Stated problem → Can you repeat, word for word, the lines of the records below from the one containing "Click the Hilfslinien icon" through the one containing "Click the Sponsor", with both of those lines included?

Pointing records for text and elements →
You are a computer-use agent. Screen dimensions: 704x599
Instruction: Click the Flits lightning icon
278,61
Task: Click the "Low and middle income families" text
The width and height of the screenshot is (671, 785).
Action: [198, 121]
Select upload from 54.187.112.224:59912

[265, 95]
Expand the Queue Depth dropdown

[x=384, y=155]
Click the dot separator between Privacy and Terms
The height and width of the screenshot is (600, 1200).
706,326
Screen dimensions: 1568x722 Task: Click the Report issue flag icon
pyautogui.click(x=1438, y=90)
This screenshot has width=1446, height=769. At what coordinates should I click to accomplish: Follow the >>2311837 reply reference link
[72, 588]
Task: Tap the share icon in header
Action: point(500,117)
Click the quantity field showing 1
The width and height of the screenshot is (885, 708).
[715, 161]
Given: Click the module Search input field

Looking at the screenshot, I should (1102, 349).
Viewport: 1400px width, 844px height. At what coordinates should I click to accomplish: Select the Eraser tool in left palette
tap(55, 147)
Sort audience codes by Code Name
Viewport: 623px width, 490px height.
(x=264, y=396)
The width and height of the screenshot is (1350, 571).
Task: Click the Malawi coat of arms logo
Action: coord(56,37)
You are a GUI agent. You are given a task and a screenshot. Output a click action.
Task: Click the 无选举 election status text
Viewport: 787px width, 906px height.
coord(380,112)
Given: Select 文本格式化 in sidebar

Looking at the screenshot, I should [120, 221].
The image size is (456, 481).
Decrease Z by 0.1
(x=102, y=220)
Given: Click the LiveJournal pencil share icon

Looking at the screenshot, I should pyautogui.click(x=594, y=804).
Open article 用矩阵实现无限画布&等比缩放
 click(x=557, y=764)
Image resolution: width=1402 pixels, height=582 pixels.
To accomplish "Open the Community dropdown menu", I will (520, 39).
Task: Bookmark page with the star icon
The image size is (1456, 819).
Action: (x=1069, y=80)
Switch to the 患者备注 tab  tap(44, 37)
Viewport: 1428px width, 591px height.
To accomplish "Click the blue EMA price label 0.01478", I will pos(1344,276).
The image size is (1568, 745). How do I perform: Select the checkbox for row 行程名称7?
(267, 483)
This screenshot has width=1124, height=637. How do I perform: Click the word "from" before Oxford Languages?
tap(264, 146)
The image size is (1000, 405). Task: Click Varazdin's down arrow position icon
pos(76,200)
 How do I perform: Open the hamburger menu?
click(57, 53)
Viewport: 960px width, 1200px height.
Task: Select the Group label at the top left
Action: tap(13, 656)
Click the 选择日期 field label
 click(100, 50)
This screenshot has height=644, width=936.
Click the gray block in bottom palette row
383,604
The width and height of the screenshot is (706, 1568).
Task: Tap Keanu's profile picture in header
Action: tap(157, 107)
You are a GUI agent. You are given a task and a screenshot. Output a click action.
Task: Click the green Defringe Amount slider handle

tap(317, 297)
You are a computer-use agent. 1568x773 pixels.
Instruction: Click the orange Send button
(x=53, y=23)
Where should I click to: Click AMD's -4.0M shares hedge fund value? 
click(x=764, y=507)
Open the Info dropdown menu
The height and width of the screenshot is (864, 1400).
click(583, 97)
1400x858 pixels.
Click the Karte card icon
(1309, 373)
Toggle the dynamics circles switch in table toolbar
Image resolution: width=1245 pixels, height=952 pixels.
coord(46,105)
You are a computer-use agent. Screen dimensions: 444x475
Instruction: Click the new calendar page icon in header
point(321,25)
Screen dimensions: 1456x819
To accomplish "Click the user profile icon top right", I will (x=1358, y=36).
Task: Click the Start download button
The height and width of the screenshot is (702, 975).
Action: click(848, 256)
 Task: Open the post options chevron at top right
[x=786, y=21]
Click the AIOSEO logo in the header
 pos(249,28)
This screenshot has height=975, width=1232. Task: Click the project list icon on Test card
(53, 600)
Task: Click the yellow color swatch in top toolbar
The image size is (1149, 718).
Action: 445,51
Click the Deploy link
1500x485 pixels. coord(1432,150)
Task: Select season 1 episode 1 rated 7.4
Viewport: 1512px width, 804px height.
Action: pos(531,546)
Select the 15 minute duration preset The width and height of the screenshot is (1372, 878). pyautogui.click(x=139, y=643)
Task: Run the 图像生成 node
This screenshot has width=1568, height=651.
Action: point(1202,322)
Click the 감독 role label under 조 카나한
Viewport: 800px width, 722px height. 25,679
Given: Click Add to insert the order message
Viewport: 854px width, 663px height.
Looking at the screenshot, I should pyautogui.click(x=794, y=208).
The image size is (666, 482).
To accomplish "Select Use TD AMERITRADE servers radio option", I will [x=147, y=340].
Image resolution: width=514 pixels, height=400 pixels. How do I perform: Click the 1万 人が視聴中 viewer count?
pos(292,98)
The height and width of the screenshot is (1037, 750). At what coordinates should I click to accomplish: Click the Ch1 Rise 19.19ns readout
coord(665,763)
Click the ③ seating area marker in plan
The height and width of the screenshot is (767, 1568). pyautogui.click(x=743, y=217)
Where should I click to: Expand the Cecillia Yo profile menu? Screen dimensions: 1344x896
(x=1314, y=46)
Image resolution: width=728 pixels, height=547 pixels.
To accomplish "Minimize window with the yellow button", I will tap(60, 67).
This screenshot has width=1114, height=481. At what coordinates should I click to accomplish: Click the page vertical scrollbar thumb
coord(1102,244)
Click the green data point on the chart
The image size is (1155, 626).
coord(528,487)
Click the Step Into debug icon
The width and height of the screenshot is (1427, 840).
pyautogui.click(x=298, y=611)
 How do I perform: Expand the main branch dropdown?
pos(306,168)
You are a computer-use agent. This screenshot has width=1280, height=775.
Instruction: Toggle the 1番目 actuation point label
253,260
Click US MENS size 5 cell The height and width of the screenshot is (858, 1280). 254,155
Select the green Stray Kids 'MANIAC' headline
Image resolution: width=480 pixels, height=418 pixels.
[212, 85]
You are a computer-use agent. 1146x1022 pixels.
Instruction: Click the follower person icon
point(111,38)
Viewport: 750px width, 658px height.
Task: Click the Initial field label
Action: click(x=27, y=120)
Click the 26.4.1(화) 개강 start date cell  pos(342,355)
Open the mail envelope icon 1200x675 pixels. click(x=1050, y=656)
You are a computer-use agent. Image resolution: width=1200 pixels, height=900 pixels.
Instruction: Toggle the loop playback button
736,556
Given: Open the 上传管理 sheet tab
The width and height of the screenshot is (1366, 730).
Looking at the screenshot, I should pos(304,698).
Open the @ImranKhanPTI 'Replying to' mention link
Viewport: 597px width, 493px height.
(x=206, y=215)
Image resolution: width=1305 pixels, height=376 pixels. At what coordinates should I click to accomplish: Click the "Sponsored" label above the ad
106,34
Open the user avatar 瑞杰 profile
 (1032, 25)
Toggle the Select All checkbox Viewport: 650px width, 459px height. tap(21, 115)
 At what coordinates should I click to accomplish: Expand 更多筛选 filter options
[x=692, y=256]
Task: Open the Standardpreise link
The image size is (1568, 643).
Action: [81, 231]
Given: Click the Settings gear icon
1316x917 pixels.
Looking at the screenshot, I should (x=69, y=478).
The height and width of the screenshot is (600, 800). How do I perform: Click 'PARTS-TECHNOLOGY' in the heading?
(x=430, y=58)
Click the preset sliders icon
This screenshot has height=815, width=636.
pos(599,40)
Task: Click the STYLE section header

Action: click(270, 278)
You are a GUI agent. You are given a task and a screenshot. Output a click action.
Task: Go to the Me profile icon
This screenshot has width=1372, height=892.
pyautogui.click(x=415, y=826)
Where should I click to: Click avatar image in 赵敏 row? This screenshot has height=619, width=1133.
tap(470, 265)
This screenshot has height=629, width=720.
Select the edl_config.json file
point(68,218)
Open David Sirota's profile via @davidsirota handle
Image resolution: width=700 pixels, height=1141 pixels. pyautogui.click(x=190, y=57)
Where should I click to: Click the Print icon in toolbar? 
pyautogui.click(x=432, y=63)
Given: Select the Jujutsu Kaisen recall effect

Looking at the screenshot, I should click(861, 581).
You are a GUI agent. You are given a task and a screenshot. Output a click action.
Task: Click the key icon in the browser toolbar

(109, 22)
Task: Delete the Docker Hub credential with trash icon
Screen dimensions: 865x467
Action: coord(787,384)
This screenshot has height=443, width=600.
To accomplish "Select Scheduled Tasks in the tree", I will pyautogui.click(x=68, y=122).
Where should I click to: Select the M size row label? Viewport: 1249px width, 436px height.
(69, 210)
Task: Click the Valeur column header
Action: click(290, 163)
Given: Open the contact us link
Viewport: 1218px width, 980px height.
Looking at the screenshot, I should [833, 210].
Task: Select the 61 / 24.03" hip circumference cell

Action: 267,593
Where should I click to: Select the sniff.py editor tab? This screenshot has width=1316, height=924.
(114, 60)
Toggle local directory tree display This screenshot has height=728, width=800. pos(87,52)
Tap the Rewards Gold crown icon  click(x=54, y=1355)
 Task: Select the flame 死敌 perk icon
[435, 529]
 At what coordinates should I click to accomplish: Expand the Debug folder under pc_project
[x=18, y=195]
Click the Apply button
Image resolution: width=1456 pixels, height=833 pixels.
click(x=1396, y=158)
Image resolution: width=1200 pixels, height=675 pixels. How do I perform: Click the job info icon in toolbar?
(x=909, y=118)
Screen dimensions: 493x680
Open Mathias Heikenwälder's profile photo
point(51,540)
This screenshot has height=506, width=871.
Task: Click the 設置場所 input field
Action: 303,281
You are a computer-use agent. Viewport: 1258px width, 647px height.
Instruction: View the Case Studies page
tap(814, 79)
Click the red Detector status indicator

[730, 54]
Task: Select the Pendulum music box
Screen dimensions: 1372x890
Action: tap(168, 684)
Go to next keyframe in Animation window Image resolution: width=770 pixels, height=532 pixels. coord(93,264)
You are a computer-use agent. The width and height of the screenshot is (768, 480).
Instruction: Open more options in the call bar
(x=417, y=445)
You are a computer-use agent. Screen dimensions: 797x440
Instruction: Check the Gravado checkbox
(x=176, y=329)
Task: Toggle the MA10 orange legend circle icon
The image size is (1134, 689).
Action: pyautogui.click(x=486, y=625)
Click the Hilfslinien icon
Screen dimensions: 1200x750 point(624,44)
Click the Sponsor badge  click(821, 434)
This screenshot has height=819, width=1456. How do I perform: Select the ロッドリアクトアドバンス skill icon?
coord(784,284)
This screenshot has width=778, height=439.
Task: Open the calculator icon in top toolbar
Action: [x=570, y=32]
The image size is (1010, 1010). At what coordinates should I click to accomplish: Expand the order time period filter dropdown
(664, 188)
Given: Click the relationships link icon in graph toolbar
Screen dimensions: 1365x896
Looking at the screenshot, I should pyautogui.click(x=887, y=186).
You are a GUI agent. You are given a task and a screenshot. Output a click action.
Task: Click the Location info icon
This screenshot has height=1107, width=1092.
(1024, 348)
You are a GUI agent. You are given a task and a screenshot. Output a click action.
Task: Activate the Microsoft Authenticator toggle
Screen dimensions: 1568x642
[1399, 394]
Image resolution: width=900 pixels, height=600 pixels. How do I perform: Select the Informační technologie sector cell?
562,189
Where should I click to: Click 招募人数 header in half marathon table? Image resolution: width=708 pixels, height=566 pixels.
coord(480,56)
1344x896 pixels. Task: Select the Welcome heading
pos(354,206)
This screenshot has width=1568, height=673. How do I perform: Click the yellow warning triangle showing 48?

Exercise response →
Click the Hilfslinien icon
Screen dimensions: 1200x750 point(624,44)
Click the Sponsor badge  click(821, 434)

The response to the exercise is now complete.